Мозг, давай, работай. Что мне делать дальше? Я замер посреди метро. Затем, подталкиваемый пассажирами, ступил на эскалатор. Доехал до верха. Спустился вниз на соседней ленте. И так пять раз. Пока мой мозг не выцепил из потока мелькающей рекламы слово «работа». Лампочка в голове загорается. Выхожу на улицу. Просто бреду. Натыкаюсь на интернет-кафе. Отлично. Провожу на сайтах по поиску работы полдня. Ничего не хочется. Ни есть, ни спать. Пытаюсь припомнить, когда я что-нибудь положил в рот. Бесполезно. Ну, хоть про сон помню. Двое суток не сплю. И не хочется. Это просто один долгий день. Бесконечный, странный, не мой.

«Работа на Севере, отличные перспективы». Север – это далеко, а это, в свою очередь, хорошо. Работодатель на сайте. Так. Требуются геологи. Гуглю геологоразведочный институт. Беззастенчиво вру, что я в нем учился. Составляю красивое резюме. Отсылаю. Почему-то я уверен, что меня возьмут. Спускаюсь в метро и проезжаю пару остановок. Так. Забыл. Нужно паспорт поменять, купить диплом. Я должен оказаться на этом Севере.

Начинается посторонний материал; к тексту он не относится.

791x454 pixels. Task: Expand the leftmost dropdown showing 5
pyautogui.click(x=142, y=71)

Оказывается, поменять паспорт в Москве проще простого. Нужно знать только где. И диплом мне сделали, какой я хотел. Цена вопроса – пятнадцать тысяч рублей. Итого у меня осталось семнадцать.

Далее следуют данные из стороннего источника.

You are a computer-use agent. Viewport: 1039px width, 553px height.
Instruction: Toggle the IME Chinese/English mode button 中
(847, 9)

Прислушиваюсь к телу. Ноют все мышцы, болит при каждом вздохе в груди. Что бы это могло быть? Мозг кричит, что ему нужен отдых. Он перегружен, видите ли. А я боюсь засыпать… Я знаю, там будет он.

***

Мокрое лицо. От пота, не от слез. Кажется, я разучился плакать. Хотел же быть мужчиной. Получайте. Ощущение такое, что у меня огромная дыра внутри. Давит своей пустотой. Это тяжело. Встаю, по памяти иду в незнакомом номере в полутьме в ванную. Не включаю свет, зато включаю душ. Мне не больно. Мне холодно. Обидно. Ну, это слишком слабое слово, вообще-то. Черная ванная, черная вода, черная жизнь. Как он мог… Не нужно думать. Это обо мне заботится мозг. Единственный, кто это делает. Он мой друг. Я часто с ним разговариваю. Мысленно. Если вслух, то подумают еще, что я с ума сошел.

***

Это оказалось легче, чем я мог предположить. Я снова в самолете. Отправил ксерокопии своих поддельных документов, поговорил несколько раз по телефону. Правда, меня берут на испытательный срок. Но билет туда и обратно оплатят в случае чего. Даже уголок дадут. Мужик, что со мной разговаривал, мой будущий начальник, вроде ничего.

Лететь пять часов до одного города, из него полтора на маленьком ЯКе до другого, а дальше, из поселка, где въезд только по пропускам, еще полтора часа по бездорожью до другого, где тоже въезд только по пропускам. Тут настоящая зима. Во все глаза смотрю на непривычный пейзаж. Невысокие горы, или сопки, как их называют. Низенькие, прижатые к земле лиственницы, покрытые пышной пеной снега. Все сине-белое, небо над головой будто ультрафиолетовое. Другой мир. Неизвестный мне. Здесь точно нет Хакима. Он меня никогда не найдет.